[What the task asks] From the data that follows, print exactly the lines starting at the one containing "Open the Users panel" and ending at the one containing "This screenshot has height=550, width=1063."; include both of them and nothing more.

[Raw data]
'''

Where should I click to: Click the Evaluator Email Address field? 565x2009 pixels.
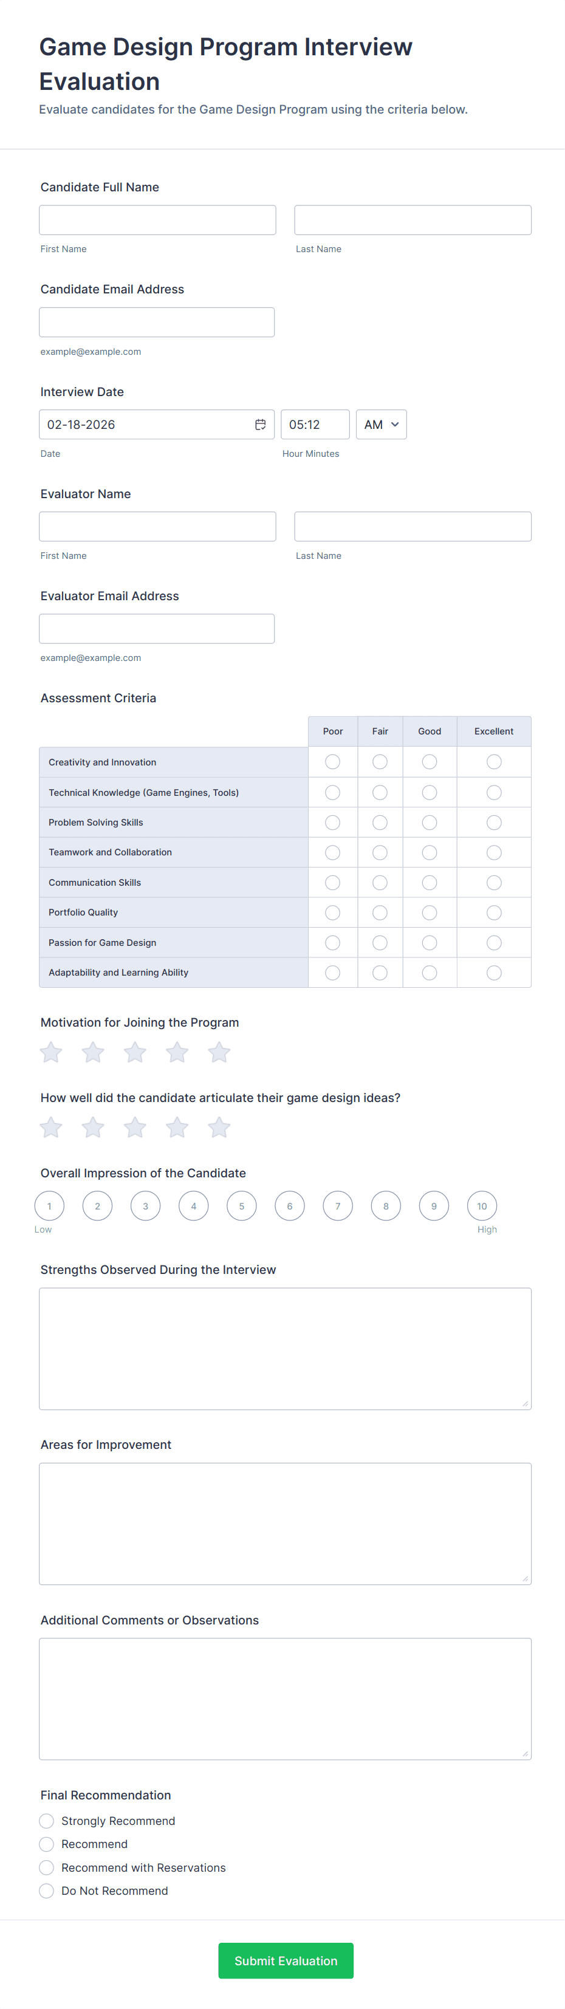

'''
'''

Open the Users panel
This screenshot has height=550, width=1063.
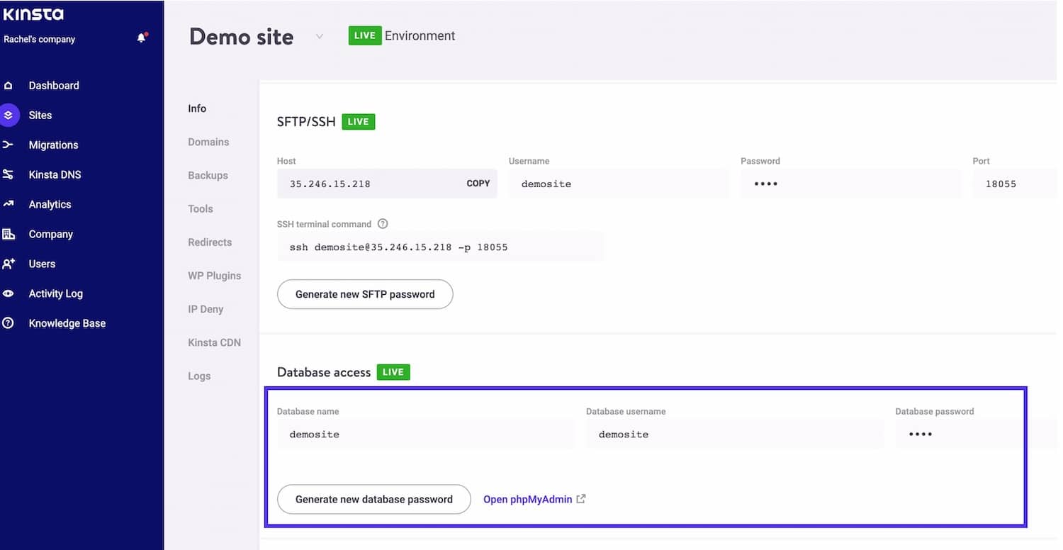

'''
'''

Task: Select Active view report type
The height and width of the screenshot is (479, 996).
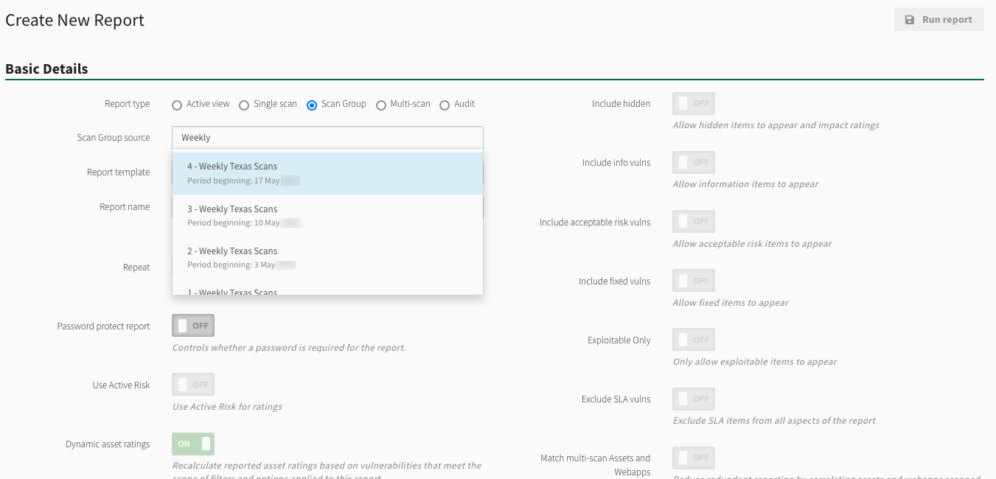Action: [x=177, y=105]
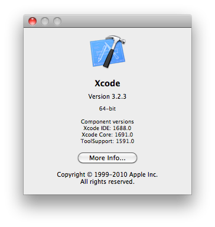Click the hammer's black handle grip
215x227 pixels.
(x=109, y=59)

'''

[Task result]
Open the Users panel
This screenshot has height=550, width=1063.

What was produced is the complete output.